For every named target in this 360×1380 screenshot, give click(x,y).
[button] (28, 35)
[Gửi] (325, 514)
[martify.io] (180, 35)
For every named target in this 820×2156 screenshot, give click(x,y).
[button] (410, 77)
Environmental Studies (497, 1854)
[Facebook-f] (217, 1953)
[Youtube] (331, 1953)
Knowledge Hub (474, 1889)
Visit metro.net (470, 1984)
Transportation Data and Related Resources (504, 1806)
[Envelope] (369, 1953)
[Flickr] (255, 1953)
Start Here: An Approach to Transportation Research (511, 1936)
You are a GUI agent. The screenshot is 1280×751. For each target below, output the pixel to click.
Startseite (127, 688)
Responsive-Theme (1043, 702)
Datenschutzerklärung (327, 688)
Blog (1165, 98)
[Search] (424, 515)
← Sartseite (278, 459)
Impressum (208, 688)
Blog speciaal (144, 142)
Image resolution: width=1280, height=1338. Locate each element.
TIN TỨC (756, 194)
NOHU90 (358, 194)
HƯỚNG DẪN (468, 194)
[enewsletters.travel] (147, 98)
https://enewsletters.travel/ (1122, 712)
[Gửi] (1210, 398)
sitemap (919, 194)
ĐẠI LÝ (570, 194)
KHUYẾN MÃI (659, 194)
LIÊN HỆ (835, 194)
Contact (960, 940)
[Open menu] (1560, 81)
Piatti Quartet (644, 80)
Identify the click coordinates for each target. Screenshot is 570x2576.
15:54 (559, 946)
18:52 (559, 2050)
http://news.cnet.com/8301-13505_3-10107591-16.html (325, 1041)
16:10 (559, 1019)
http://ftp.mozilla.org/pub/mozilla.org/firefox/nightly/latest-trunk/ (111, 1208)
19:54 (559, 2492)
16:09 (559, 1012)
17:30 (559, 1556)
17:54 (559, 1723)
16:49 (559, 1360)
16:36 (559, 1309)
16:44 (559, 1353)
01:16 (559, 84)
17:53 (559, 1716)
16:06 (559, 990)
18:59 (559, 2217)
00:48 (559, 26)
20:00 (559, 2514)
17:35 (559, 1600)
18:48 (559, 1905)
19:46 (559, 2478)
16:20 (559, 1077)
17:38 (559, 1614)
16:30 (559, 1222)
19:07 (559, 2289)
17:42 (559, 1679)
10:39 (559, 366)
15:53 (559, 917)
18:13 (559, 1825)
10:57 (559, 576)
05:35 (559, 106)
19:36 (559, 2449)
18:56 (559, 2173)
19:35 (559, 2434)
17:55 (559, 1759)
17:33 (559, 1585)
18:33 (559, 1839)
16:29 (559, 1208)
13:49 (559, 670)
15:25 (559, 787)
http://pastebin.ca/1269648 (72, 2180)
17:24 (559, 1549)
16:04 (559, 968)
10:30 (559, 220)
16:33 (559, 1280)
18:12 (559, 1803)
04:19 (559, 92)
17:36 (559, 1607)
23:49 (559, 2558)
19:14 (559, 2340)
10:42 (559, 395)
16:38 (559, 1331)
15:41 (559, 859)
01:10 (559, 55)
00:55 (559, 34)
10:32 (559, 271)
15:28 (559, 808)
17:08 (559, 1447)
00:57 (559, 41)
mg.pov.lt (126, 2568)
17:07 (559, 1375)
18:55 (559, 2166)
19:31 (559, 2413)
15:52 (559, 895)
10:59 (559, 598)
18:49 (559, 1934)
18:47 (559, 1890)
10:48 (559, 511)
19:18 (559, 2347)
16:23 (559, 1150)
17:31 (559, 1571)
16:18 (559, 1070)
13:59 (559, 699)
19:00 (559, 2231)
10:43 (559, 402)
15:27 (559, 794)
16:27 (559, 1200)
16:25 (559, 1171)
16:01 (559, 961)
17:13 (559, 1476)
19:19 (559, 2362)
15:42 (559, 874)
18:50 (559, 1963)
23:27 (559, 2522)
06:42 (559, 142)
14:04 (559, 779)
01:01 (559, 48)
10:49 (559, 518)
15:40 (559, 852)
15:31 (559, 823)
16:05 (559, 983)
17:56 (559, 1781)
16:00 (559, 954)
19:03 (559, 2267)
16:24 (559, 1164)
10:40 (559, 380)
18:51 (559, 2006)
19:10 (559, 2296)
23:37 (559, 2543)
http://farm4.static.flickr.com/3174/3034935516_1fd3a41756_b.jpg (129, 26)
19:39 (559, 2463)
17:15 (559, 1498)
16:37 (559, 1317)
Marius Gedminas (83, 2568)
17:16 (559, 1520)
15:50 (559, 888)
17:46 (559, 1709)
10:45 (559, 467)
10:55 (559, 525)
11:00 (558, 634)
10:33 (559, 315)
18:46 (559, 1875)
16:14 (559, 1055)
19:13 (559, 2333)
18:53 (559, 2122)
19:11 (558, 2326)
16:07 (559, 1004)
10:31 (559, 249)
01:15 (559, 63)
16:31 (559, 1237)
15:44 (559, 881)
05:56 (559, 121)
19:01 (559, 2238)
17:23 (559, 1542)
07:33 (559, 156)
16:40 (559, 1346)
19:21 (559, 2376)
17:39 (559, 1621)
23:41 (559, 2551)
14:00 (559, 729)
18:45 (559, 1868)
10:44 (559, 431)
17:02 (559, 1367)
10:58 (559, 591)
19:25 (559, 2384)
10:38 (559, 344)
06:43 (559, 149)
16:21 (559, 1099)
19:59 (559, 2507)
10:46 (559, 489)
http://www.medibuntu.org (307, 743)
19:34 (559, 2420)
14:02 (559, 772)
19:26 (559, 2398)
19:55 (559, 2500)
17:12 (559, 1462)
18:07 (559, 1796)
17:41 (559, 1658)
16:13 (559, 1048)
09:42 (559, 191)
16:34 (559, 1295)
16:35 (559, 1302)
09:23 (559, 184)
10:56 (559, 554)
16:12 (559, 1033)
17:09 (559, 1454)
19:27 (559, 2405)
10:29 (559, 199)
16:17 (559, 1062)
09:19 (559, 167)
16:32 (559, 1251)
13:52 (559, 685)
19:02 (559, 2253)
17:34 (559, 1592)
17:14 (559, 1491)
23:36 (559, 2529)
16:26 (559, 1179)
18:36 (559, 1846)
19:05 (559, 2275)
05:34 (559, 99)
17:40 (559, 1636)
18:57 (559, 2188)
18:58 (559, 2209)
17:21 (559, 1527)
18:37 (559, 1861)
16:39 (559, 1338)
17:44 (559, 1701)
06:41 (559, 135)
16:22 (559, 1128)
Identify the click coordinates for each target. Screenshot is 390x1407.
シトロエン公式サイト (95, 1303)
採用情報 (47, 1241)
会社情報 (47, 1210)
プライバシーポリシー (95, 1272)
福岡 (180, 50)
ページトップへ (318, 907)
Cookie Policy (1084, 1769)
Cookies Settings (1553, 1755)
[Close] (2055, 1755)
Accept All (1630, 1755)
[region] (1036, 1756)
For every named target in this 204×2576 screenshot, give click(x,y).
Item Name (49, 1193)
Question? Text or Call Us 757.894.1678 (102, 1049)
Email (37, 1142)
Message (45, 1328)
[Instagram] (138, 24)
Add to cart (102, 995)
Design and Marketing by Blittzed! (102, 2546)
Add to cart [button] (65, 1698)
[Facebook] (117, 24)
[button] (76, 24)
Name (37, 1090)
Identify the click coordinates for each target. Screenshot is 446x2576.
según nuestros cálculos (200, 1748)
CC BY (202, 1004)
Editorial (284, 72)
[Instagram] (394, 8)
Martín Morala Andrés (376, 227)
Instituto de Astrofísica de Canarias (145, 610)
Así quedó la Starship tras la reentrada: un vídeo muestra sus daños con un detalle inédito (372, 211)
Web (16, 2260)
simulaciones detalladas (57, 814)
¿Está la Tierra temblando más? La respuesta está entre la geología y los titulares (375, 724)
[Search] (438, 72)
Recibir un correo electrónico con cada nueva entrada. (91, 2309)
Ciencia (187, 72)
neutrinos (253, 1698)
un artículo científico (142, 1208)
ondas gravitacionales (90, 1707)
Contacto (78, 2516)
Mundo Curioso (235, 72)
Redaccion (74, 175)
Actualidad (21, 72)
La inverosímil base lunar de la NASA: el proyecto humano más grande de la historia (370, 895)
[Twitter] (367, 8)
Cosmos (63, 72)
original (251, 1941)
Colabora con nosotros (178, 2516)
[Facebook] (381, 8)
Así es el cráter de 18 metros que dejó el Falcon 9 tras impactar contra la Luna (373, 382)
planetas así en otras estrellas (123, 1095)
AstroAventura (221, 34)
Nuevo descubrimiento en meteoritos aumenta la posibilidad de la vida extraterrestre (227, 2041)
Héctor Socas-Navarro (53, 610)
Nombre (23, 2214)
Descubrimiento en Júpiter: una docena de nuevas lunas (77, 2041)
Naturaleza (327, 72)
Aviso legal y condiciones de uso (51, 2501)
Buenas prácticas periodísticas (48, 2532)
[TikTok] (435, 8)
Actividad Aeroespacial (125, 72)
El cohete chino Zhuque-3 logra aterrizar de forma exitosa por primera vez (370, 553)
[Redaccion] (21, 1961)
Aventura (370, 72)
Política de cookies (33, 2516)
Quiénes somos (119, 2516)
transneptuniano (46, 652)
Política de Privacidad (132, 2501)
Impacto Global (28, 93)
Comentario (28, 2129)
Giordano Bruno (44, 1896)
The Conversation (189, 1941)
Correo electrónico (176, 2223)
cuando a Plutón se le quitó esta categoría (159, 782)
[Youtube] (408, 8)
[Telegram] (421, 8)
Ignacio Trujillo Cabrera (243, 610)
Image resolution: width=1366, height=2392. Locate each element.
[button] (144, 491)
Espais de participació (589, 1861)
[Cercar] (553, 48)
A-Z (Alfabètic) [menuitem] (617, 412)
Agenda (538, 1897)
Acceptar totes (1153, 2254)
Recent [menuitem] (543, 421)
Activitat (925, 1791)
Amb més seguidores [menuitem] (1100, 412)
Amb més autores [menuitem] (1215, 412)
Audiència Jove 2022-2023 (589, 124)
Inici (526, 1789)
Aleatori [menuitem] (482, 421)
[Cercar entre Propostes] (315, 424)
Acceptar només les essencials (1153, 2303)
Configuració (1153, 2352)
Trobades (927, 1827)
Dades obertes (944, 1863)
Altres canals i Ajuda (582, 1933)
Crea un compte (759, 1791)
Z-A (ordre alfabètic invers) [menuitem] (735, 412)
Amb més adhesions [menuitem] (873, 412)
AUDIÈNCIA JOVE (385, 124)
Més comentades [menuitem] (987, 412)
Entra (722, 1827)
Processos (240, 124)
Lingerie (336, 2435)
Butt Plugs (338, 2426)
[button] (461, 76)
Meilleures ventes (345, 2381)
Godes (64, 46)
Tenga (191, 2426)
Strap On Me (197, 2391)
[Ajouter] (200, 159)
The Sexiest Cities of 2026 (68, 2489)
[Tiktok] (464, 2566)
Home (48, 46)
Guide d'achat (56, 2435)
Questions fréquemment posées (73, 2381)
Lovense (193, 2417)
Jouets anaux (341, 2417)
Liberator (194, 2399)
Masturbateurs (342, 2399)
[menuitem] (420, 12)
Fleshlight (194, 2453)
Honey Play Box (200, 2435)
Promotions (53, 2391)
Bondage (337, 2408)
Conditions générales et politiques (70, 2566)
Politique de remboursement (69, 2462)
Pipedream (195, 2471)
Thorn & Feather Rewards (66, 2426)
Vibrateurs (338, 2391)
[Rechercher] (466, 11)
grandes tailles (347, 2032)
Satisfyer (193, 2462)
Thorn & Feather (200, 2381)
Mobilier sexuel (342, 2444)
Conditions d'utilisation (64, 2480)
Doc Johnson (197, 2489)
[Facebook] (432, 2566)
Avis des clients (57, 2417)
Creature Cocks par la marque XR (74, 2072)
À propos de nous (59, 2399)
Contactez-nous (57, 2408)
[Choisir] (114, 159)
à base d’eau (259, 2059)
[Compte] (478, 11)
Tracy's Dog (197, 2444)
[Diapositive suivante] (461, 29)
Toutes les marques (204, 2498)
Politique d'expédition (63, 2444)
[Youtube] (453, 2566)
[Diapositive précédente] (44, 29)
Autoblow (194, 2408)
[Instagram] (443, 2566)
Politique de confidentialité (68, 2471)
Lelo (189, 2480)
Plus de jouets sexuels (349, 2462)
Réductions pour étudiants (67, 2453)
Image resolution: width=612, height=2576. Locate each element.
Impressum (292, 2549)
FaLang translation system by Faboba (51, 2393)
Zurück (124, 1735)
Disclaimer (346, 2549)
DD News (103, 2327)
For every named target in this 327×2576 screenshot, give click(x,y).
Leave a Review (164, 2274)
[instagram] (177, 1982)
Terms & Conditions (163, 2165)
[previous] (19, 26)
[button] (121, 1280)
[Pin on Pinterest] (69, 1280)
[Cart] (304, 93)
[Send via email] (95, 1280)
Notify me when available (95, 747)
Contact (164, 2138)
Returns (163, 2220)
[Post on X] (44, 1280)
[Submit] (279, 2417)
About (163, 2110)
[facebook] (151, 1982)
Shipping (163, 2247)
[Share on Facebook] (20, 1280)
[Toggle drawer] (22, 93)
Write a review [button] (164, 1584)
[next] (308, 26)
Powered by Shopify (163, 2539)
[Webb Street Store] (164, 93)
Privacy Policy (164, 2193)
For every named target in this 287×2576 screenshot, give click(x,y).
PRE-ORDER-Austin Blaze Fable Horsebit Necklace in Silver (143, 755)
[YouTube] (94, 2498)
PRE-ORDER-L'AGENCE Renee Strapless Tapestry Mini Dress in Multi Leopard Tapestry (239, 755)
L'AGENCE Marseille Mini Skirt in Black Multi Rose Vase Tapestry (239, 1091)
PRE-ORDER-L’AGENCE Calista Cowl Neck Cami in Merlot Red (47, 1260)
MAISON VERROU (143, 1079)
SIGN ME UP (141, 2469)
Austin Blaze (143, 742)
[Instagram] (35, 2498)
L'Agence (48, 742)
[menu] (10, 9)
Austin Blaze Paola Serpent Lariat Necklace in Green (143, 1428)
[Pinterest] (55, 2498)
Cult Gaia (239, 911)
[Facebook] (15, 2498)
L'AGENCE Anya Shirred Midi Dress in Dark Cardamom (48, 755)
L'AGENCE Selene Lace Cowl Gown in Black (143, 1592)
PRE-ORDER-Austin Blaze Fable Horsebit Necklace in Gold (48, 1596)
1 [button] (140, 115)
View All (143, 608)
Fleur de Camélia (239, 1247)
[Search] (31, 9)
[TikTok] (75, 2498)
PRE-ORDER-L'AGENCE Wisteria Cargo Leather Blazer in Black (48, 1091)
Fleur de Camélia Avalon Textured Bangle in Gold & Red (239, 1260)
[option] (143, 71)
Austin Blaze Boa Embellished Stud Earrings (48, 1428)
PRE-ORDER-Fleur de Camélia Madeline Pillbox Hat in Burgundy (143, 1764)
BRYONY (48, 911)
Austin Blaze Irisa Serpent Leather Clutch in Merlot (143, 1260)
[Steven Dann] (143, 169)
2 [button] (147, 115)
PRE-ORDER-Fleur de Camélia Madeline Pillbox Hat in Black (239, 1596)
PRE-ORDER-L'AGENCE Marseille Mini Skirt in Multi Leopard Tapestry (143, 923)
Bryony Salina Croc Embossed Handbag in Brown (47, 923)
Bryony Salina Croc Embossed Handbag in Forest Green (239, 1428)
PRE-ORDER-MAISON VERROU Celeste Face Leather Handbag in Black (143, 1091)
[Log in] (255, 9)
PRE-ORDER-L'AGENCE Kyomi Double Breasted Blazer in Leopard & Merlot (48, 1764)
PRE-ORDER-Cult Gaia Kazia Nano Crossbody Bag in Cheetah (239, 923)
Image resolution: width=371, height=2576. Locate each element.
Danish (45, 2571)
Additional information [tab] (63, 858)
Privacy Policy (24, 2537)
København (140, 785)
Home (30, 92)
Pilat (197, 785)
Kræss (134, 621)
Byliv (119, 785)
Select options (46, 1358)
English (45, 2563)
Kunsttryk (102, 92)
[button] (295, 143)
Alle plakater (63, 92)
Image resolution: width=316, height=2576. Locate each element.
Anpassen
......
## What needs to be done
Keep both end lines and retype everything in the records above from the line containing "16:24 (559, 1164)" through the line containing "For every named target in this 204×2576", exactly, with nothing else.

## Answer to the exercise
16:24 (559, 1164)
10:40 (559, 380)
18:51 (559, 2006)
19:10 (559, 2296)
23:37 (559, 2543)
http://farm4.static.flickr.com/3174/3034935516_1fd3a41756_b.jpg (129, 26)
19:39 (559, 2463)
17:15 (559, 1498)
16:37 (559, 1317)
Marius Gedminas (83, 2568)
17:16 (559, 1520)
15:50 (559, 888)
17:46 (559, 1709)
10:45 (559, 467)
10:55 (559, 525)
11:00 (558, 634)
10:33 (559, 315)
18:46 (559, 1875)
16:14 (559, 1055)
19:13 (559, 2333)
18:53 (559, 2122)
19:11 (558, 2326)
16:07 (559, 1004)
10:31 (559, 249)
01:15 (559, 63)
16:31 (559, 1237)
15:44 (559, 881)
05:56 (559, 121)
19:01 (559, 2238)
17:23 (559, 1542)
07:33 (559, 156)
16:40 (559, 1346)
19:21 (559, 2376)
17:39 (559, 1621)
23:41 (559, 2551)
14:00 (559, 729)
18:45 (559, 1868)
10:44 (559, 431)
17:02 (559, 1367)
10:58 (559, 591)
19:25 (559, 2384)
10:38 (559, 344)
06:43 (559, 149)
16:21 (559, 1099)
19:59 (559, 2507)
10:46 (559, 489)
http://www.medibuntu.org (307, 743)
19:34 (559, 2420)
14:02 (559, 772)
19:26 (559, 2398)
19:55 (559, 2500)
17:12 (559, 1462)
18:07 (559, 1796)
17:41 (559, 1658)
16:13 (559, 1048)
09:42 (559, 191)
16:34 (559, 1295)
16:35 (559, 1302)
09:23 (559, 184)
10:56 (559, 554)
16:12 (559, 1033)
17:09 (559, 1454)
19:27 (559, 2405)
10:29 (559, 199)
16:17 (559, 1062)
09:19 (559, 167)
16:32 (559, 1251)
13:52 (559, 685)
19:02 (559, 2253)
17:34 (559, 1592)
17:14 (559, 1491)
23:36 (559, 2529)
16:26 (559, 1179)
18:36 (559, 1846)
19:05 (559, 2275)
05:34 (559, 99)
17:40 (559, 1636)
18:57 (559, 2188)
18:58 (559, 2209)
17:21 (559, 1527)
18:37 (559, 1861)
16:39 (559, 1338)
17:44 (559, 1701)
06:41 (559, 135)
16:22 (559, 1128)
Identify the click coordinates for each target. Screenshot is 390x1407.
シトロエン公式サイト (95, 1303)
採用情報 (47, 1241)
会社情報 (47, 1210)
プライバシーポリシー (95, 1272)
福岡 (180, 50)
ページトップへ (318, 907)
Cookie Policy (1084, 1769)
Cookies Settings (1553, 1755)
[Close] (2055, 1755)
Accept All (1630, 1755)
[region] (1036, 1756)
For every named target in this 204×2576 screenshot, give click(x,y).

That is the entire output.